As part of this consultative exercise, the MORTH will look into the repercussions of the amendments on other provisions in the MVA, rules and regulations, the state exchequer and the general public.
The AG assured the Court that the MORTH has met a few times, and is in the process of seeking written inputs from states and UTs on the amendment sought to be introduced. As the amendment will have wide ramifications on road safety, the AG stated that the consultation will require revaluations of the qualification of drivers, of safety standards of LMV, and the training material mandated for Transport vehicles.
Assuring the Court that he himself has had “intensified discussions” on this topic, Venkataramani sought an adjournment. He assured that he has told the Union to decide on the amendments before the budget session sometime before February 2024.
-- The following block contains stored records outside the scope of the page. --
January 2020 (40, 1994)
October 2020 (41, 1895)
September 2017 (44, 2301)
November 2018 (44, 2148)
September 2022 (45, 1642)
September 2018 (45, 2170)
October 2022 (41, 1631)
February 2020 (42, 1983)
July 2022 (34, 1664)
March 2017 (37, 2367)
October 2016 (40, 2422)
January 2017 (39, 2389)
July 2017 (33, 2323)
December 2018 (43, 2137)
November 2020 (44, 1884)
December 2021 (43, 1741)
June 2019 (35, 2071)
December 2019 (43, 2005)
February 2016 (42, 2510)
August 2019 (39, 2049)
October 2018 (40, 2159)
CJI: Supreme Court not inclined to adjourn the proceedings sine die
CJI D.Y. Chandrachud stated that giving an adjournment sine die, that is, with no set date for the next hearing, would be “unfair” to insurance companies who are awaiting resolution in the case. Justice Hrishikesh Roy stated that in theory, consultations can go on forever. If the Union government put some pressure on state governments and UTs, they would respond quicker.
The Bench dictated the order in Court. It stated that the Court is aware that an “element of certainty” must be brought on the questions raised in the reference, but is also cognisant of the Union’s concerns that more time might be needed.
It directed all state governments to strictly abide by any timeline set by MORTH for the consultation process, and to “pursue the exercise…with utmost expedition.” While this process takes place, the position taken in Mukund Dewangan will continue to hold the field.
The Court will hear the case next on 17th January 2024, by when the Court “expect[s] that the consultation should be conducted in entirety and a clear road map on the further steps which the Union government proposes to take should be placed before the Court.”